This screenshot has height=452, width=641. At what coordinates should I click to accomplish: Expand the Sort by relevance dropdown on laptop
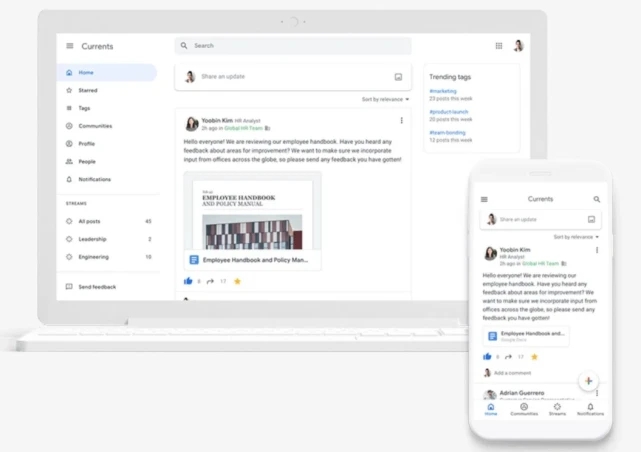[385, 99]
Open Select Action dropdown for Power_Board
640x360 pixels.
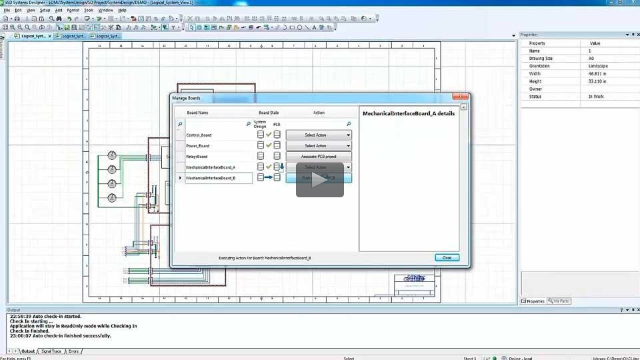[x=319, y=146]
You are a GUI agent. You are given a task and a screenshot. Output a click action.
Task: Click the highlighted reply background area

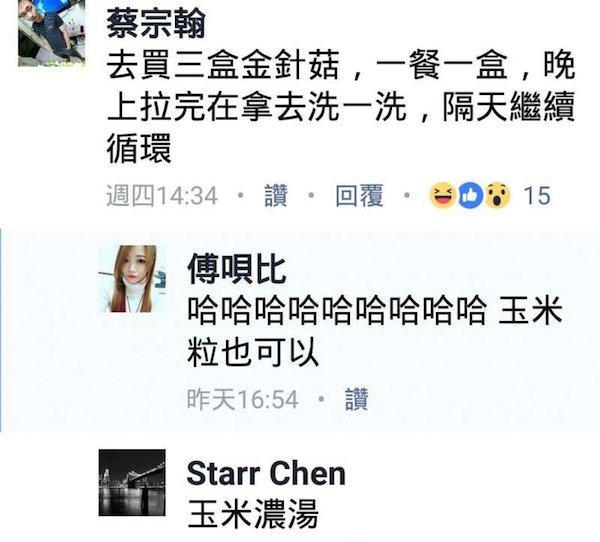(x=300, y=330)
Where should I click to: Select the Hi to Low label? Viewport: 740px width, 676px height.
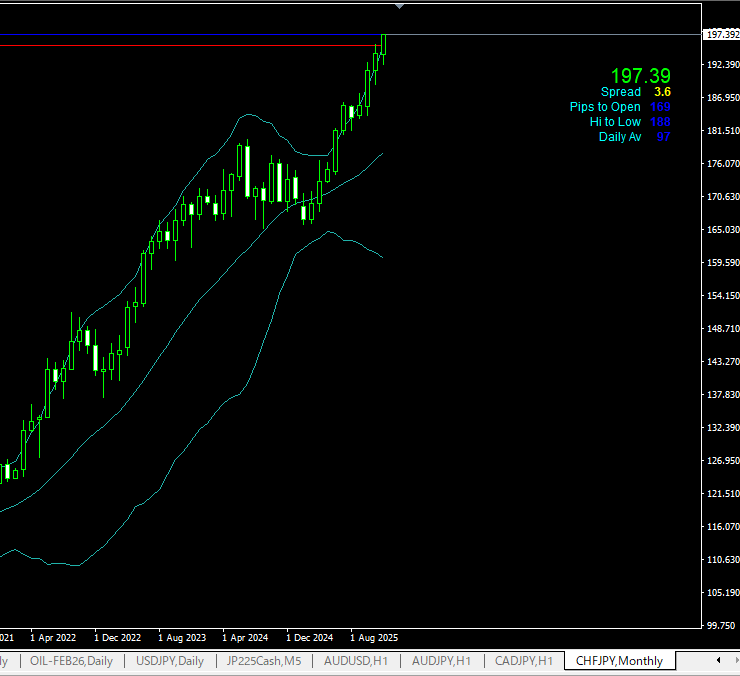point(615,122)
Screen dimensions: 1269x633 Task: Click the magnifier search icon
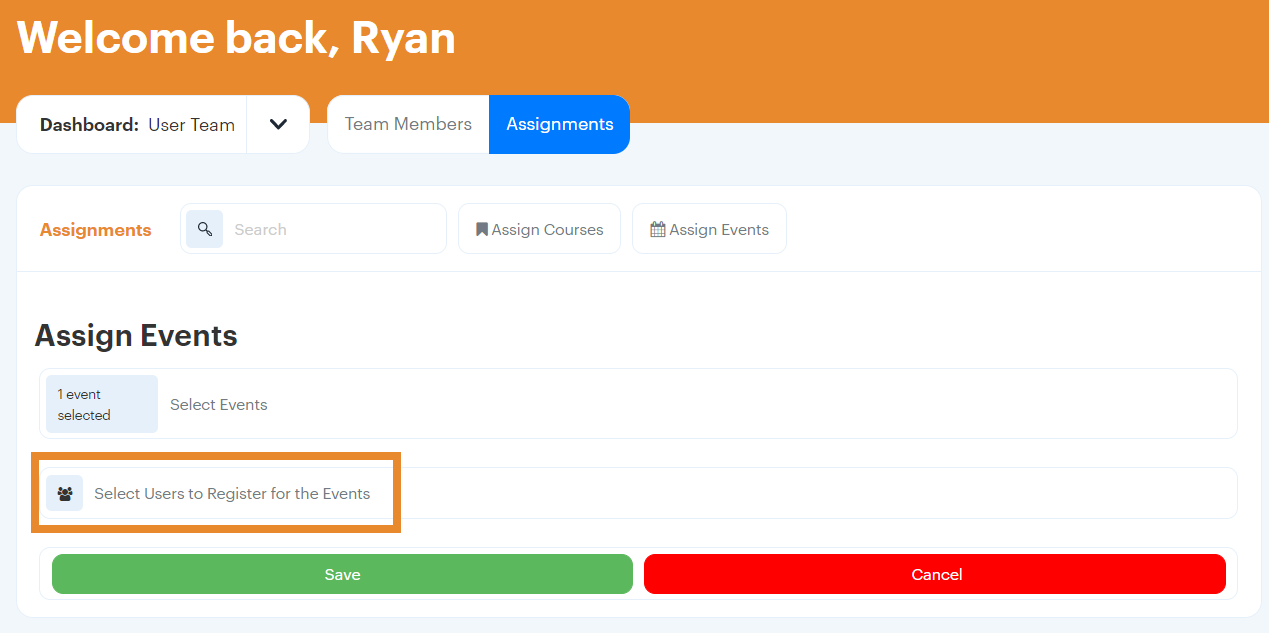pyautogui.click(x=205, y=229)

# [EXERCISE GOAL]
Each line from the one holding "640x360 pixels." through the final line of the data needs to be transcribed exactly. Include both ends, skip the pictures, and add nothing.

# [RESPONSE FOR THIS EXERCISE]
640x360 pixels.
[x=319, y=146]
You are a GUI agent. You are given a task and a screenshot. Output a click action.
Task: Click the highlighted reply background area

(x=300, y=330)
Where should I click to: Select the Hi to Low label? Viewport: 740px width, 676px height.
point(615,122)
Screen dimensions: 1269x633 Task: Click the magnifier search icon
pyautogui.click(x=205, y=229)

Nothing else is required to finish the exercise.